**** Material to process ****
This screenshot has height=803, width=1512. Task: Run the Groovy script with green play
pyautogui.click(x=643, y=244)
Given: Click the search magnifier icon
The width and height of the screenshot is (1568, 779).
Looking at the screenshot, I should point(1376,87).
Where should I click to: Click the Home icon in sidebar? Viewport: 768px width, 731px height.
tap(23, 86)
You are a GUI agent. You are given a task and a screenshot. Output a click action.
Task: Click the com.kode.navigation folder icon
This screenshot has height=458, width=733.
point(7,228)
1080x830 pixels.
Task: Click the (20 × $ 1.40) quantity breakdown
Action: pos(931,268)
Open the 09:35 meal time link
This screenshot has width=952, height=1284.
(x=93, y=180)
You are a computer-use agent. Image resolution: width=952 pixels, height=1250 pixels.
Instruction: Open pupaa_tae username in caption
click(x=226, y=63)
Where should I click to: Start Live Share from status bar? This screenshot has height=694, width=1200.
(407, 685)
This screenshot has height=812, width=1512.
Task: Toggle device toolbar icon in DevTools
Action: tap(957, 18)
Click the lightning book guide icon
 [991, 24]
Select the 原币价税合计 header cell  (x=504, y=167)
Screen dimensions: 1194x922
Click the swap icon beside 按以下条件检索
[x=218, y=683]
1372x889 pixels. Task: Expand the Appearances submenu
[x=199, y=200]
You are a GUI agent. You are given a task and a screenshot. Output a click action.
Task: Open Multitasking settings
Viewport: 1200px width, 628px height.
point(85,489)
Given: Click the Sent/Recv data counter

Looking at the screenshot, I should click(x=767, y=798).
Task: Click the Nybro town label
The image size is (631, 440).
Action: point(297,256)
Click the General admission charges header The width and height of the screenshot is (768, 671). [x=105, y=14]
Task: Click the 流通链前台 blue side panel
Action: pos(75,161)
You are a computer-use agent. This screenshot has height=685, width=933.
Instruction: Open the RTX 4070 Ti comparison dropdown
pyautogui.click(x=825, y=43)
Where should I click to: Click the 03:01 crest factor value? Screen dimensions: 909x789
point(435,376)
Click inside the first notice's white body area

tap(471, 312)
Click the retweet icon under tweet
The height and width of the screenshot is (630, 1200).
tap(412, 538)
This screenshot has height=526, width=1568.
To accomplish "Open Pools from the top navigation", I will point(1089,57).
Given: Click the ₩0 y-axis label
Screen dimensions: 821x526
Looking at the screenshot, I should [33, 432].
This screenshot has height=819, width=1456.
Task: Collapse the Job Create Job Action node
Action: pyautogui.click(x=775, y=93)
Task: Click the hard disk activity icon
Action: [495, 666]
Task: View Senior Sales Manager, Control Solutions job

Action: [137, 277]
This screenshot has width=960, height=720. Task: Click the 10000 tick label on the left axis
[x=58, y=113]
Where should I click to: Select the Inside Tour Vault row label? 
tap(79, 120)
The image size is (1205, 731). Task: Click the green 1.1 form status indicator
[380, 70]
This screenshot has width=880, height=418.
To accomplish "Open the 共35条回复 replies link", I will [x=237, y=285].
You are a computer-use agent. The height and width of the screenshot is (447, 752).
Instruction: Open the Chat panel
****
◆ The task: Can you write out every line of the listing above, word for word and in the same order?

◆ The completed task:
This screenshot has height=803, width=1512. Task: Run the Groovy script with green play
pyautogui.click(x=643, y=244)
Given: Click the search magnifier icon
The width and height of the screenshot is (1568, 779).
Looking at the screenshot, I should point(1376,87).
Where should I click to: Click the Home icon in sidebar? Viewport: 768px width, 731px height.
tap(23, 86)
You are a GUI agent. You are given a task and a screenshot. Output a click action.
Task: Click the com.kode.navigation folder icon
This screenshot has height=458, width=733.
point(7,228)
1080x830 pixels.
Task: Click the (20 × $ 1.40) quantity breakdown
Action: pos(931,268)
Open the 09:35 meal time link
This screenshot has width=952, height=1284.
(x=93, y=180)
You are a computer-use agent. Image resolution: width=952 pixels, height=1250 pixels.
Instruction: Open pupaa_tae username in caption
click(x=226, y=63)
Where should I click to: Start Live Share from status bar? This screenshot has height=694, width=1200.
(407, 685)
This screenshot has height=812, width=1512.
Task: Toggle device toolbar icon in DevTools
Action: tap(957, 18)
Click the lightning book guide icon
 [991, 24]
Select the 原币价税合计 header cell  (x=504, y=167)
Screen dimensions: 1194x922
Click the swap icon beside 按以下条件检索
[x=218, y=683]
1372x889 pixels. Task: Expand the Appearances submenu
[x=199, y=200]
You are a GUI agent. You are given a task and a screenshot. Output a click action.
Task: Open Multitasking settings
Viewport: 1200px width, 628px height.
point(85,489)
Given: Click the Sent/Recv data counter

Looking at the screenshot, I should click(x=767, y=798).
Task: Click the Nybro town label
The image size is (631, 440).
Action: point(297,256)
Click the General admission charges header The width and height of the screenshot is (768, 671). [x=105, y=14]
Task: Click the 流通链前台 blue side panel
Action: pos(75,161)
You are a computer-use agent. This screenshot has height=685, width=933.
Instruction: Open the RTX 4070 Ti comparison dropdown
pyautogui.click(x=825, y=43)
Where should I click to: Click the 03:01 crest factor value? Screen dimensions: 909x789
point(435,376)
Click inside the first notice's white body area

tap(471, 312)
Click the retweet icon under tweet
The height and width of the screenshot is (630, 1200).
tap(412, 538)
This screenshot has height=526, width=1568.
To accomplish "Open Pools from the top navigation", I will point(1089,57).
Given: Click the ₩0 y-axis label
Screen dimensions: 821x526
Looking at the screenshot, I should [33, 432].
This screenshot has height=819, width=1456.
Task: Collapse the Job Create Job Action node
Action: pyautogui.click(x=775, y=93)
Task: Click the hard disk activity icon
Action: [495, 666]
Task: View Senior Sales Manager, Control Solutions job

Action: [137, 277]
This screenshot has width=960, height=720. Task: Click the 10000 tick label on the left axis
[x=58, y=113]
Where should I click to: Select the Inside Tour Vault row label? 
tap(79, 120)
The image size is (1205, 731). Task: Click the green 1.1 form status indicator
[380, 70]
This screenshot has width=880, height=418.
To accomplish "Open the 共35条回复 replies link", I will [x=237, y=285].
You are a computer-use agent. The height and width of the screenshot is (447, 752).
Instruction: Open the Chat panel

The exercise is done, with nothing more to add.